Na época, PF afirmou que os dois planejavam um massacre contra universitários em Brasília.

Os dois foram soltos em 2013, devido a um indulto, a pedido da defesa e atendido pela Justiça. Atualmente, Setim mora na Espanha, de onde continua a fazer transmissões ao vivo em seu perfil no Facebook.

Novos e-mails e comentários

Em uma dessas transmissões feitas em janeiro, Setim fez novos insultos homofóbicos contra Wyllys. Os comentários foram o estopim para o abandono do deputado do cargo e do país. No vídeo, o homem também acusa Zambelli e a deputada federal Joice Hasselmann de perseguição.

Segundo um documento encaminhado à Polícia Federal e obtido por Universa, a defesa de Wyllys afirma que o parlamentar recebe ameaças desde 2016. Já Zambelli diz que também encaminhou as mensagens à Polícia Federal.

Em um e-mail assinado por Setim à equipe de Wyllys, em 2016, há comentários homofóbicos, xenófobos e ameaças violentas. "Já pensou em ver seus familiares estuprados e sem cabeça", diz um trecho da mensagem. Por fim, o autor diz que se mataria logo após cometer o crime.

Zambelli diz ter recebido mensagens quase idênticas desde o ano passado -- e de novas mensagens recebidas no fim do mês passado, quando retornou de uma viagem com outros deputados do partido de Bolsonaro.

"Diziam que iriam me fuzilar"

No mês passado, assim que anunciou a saída do país, Wyllys também afirma ter recebido novas mensagens contra seus familiares, nos dias 27 e 28 de janeiro.
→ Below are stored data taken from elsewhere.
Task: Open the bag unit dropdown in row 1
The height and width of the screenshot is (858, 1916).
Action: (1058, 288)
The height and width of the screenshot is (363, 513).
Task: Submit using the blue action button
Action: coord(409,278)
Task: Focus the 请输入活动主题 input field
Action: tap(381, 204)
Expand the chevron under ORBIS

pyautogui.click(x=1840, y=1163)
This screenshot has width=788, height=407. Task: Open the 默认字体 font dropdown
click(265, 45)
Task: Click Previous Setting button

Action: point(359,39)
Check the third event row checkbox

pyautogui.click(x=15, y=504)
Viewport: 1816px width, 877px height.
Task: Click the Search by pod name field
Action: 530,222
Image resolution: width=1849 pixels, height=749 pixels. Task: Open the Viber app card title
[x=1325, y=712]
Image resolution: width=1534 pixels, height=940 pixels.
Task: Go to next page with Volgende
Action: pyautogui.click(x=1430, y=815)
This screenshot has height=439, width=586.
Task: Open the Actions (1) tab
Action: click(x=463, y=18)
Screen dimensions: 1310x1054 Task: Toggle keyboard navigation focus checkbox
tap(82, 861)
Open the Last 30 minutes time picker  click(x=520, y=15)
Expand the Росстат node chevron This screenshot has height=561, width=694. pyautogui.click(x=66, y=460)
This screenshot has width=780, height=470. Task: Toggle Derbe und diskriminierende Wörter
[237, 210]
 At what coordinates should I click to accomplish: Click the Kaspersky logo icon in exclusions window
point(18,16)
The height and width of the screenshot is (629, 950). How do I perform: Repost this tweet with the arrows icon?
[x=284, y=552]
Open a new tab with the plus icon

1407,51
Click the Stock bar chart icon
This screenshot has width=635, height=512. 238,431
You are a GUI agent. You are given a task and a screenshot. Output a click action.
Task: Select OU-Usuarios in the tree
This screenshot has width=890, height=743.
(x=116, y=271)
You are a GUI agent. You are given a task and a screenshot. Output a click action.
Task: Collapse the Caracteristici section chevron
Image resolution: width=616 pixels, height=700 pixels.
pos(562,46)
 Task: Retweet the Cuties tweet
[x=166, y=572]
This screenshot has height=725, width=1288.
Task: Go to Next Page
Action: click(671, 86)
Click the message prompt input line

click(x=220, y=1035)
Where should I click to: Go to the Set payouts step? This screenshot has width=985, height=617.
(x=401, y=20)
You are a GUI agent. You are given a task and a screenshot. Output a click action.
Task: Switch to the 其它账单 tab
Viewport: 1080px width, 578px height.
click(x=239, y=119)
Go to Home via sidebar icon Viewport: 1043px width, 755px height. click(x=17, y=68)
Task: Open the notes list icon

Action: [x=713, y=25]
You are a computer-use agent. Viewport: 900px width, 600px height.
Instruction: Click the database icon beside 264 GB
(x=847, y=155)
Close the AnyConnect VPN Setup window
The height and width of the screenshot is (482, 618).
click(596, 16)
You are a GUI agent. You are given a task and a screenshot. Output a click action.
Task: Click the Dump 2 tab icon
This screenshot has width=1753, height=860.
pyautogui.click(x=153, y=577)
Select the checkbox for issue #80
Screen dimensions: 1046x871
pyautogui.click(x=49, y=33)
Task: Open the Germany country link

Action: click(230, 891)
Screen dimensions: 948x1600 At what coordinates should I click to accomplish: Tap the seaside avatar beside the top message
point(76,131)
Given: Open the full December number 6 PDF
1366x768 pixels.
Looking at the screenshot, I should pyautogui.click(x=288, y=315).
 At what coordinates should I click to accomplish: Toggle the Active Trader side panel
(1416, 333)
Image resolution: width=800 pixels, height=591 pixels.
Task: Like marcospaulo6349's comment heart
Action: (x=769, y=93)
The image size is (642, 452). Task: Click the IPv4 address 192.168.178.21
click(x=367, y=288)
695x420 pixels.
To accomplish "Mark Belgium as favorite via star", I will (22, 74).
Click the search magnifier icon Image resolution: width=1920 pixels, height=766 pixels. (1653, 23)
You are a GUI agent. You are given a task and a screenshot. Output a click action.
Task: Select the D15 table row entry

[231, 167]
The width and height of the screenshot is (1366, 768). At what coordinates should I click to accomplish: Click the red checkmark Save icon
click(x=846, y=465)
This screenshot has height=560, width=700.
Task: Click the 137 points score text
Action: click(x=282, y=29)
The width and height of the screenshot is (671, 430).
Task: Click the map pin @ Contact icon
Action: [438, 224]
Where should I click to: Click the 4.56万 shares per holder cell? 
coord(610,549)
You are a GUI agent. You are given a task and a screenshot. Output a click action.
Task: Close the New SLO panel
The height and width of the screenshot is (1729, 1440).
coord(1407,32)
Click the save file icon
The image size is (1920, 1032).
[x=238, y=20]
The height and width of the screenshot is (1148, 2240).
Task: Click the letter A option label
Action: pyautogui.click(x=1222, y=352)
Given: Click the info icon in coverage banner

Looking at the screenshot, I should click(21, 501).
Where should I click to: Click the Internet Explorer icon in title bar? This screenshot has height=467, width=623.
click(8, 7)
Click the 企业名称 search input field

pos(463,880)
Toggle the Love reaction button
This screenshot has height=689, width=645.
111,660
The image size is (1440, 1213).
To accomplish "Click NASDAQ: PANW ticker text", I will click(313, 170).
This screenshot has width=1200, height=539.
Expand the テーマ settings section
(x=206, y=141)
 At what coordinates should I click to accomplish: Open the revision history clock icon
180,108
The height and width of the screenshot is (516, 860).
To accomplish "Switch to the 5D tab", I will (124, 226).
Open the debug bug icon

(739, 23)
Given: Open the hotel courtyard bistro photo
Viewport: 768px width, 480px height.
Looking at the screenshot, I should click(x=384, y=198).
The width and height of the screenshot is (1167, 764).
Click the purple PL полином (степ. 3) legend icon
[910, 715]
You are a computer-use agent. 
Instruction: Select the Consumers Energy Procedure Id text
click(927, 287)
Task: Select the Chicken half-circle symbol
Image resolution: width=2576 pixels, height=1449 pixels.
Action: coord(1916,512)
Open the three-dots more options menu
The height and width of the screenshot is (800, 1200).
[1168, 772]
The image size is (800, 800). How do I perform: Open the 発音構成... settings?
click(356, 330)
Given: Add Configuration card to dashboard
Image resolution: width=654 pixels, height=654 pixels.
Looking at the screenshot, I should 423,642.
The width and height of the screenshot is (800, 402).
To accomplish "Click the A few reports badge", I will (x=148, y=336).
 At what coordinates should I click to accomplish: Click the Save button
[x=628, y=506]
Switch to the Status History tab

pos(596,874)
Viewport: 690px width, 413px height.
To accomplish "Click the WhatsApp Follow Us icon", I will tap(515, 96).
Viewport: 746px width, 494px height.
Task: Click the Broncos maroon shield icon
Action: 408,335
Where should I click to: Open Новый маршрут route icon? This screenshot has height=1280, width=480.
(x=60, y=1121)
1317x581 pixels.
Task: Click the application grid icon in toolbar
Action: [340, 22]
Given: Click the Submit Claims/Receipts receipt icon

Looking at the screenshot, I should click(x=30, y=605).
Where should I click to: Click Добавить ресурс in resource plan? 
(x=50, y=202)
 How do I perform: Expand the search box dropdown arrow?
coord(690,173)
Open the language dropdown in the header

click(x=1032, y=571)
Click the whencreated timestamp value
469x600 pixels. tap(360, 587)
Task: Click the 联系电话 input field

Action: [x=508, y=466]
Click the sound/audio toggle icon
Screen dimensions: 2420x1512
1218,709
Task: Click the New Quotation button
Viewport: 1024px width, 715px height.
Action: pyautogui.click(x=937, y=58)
História envolve a briga turbulena entre dois homens

Em 2012, Emerson Setim foi preso com Marcelo Valle Silveira Mello, velho conhecido como agressor de internet. Segundo o Ministério Público Federal, Marcelo e Setim tornaram-se rivais após a saída da prisão.

O MPF acredita que Marcelo enviava e-mails com ameaças em nome de Setim. Mesmo assim, os procuradores denunciaram os dois por fazerem parte do grupo "Homini Sanctus", que seria uma rede organizada online  e investigado para propagar ódio contra minorias.

Prisões e investigação em aberto

Em 2018, Marcelo foi condenado a 41 anos de prisão por crimes como terrorismo, racismo e divulgação de vídeos com violência sexual contra crianças. Hoje, ele está preso.

Já Setim se abrigou na Espanha e é denunciado pelo crime de associação criminosa, o que rende prisão de 4 a 8 anos.

Em um ofício enviado pela defesa de Wyllys ao ministro da Justiça, Sérgio Moro, há inclusive o que seria o endereço de Setim em território espanhol.

Uma fonte ligada ao caso reclama da morosidade da Polícia Federal em ir atrás de Setim. "É incompreensível", disse.

Em nota, a Polícia Federal afirma que não comenta inquéritos em andamento.